As a preliminary matter, Woodruff incorrectly argues that abuse of discretion is not the proper standard of review, but we repeat that it is indeed the correct standard. Sheridan v. State, 313 Ark. 23, 852 S.W.2d 772 (1993); Jarrett v. State, 310 Ark. 358, 833 S.W.2d 779 (1992). We have said that the use of cross-examination is an important tool in bringing the facts before the jury and wide latitude should be afforded by the trial court. Carmichael v. State, 296 Ark. 479, 757 S.W.2d 944 (1988); Hoback v. State, 286 Ark. 153, 689 S.W.2d 569 (1985); Trammell v. State, 193 Ark. 21, 97 S.W.2d 902 (1936). Even so, the trial court must determine when the matter has been sufficiently developed and the outer limits have been reached, and unless the trial court's discretion is abused, we will not reverse. McCorkle v. State, 270 Ark. 679, 607 S.W.2d 655 (1980).

In examining the colloquy between court and counsel relating to defense counsel's desire to cross-examine Grant concerning Grant's "present circumstances" of being in jail and "why he's charged," defense counsel said that this information "is an element of his credibility that the jury should know to determine how much ... weight to give his testimony as to credibility", we can envision several different reasons why Woodruff's counsel would want to cross-examine Grant. However, it is not apparent from the context of his questions or his statements to the trial court as to why Grant was in jail, or what possible bearing his incarceration might have on Woodruff's trial. Counsel did not furnish or suggest to the trial court any of our rules of evidence or case law which would support his questions concerning Woodruff's incarceration.

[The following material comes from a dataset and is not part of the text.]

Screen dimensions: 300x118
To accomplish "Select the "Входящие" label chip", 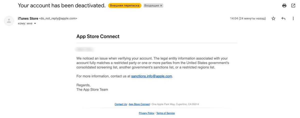I will [152, 5].
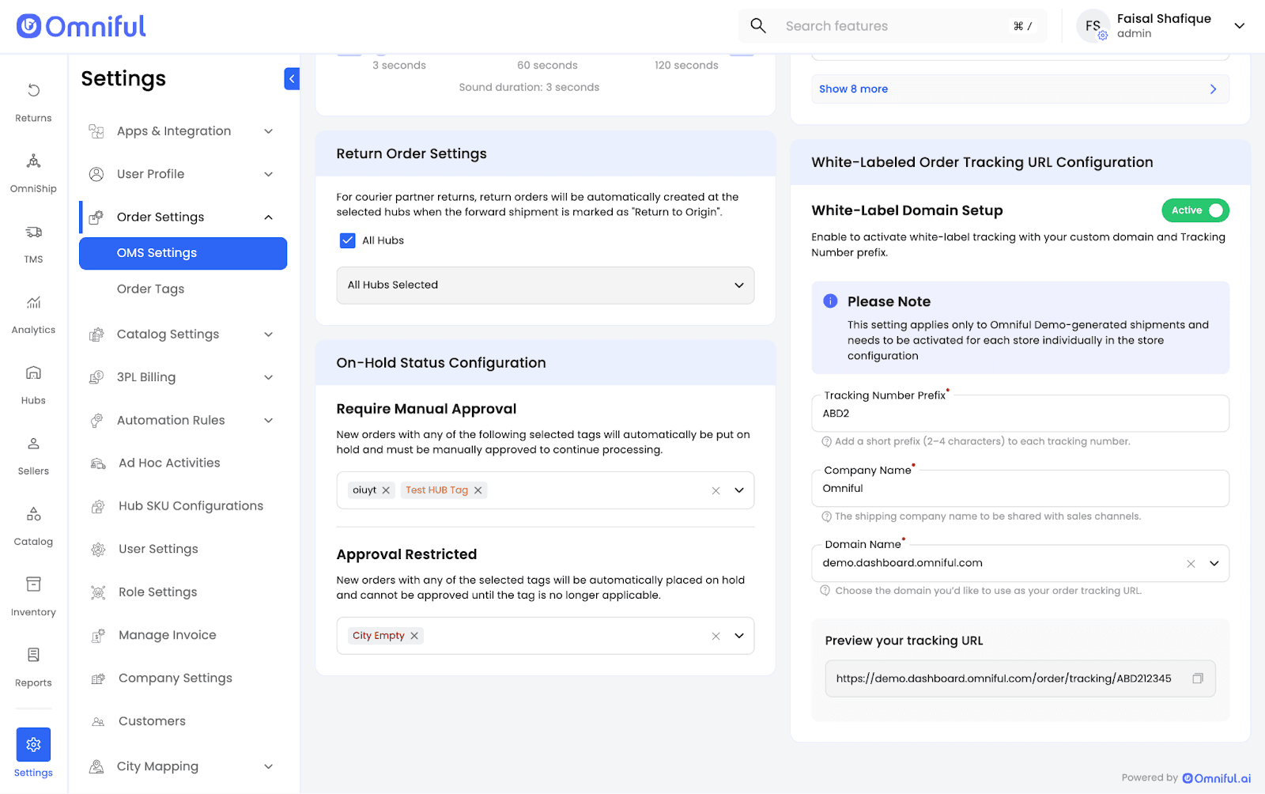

Furthermore, Woodruff's counsel did not claim or even make mention to the trial court that the information he sought could have a potential of showing bias or motive on the part of Grant.

On appeal, Woodruff now states that the evidence of Grant's incarceration showed a compelling motive to slant his testimony and that impeachment for bias on the issue cannot be denied. This is a new argument, and we have long held that we will not consider arguments on appeal which were not raised below. Furman v. Holloway, 312 Ark. 378, 849 S.W.2d 520 (1993); Campbell v. State, 311 Ark. 641, 846 S.W.2d 639 (1993); Tisdale v. State, 311 Ark. 220, 843 S.W.2d 803 (1992).

Granted, we have stressed the importance of allowing wide latitude with respect to the admission of evidence relevant to the bias of the witness, see Wilson v. State, 289 Ark. 141, 712 S.W.2d 654 (1986) and Simpson v. State, 274 Ark. 188, 623 S.W.2d 200 (1981); however, the argument must be properly raised and preserved for appeal.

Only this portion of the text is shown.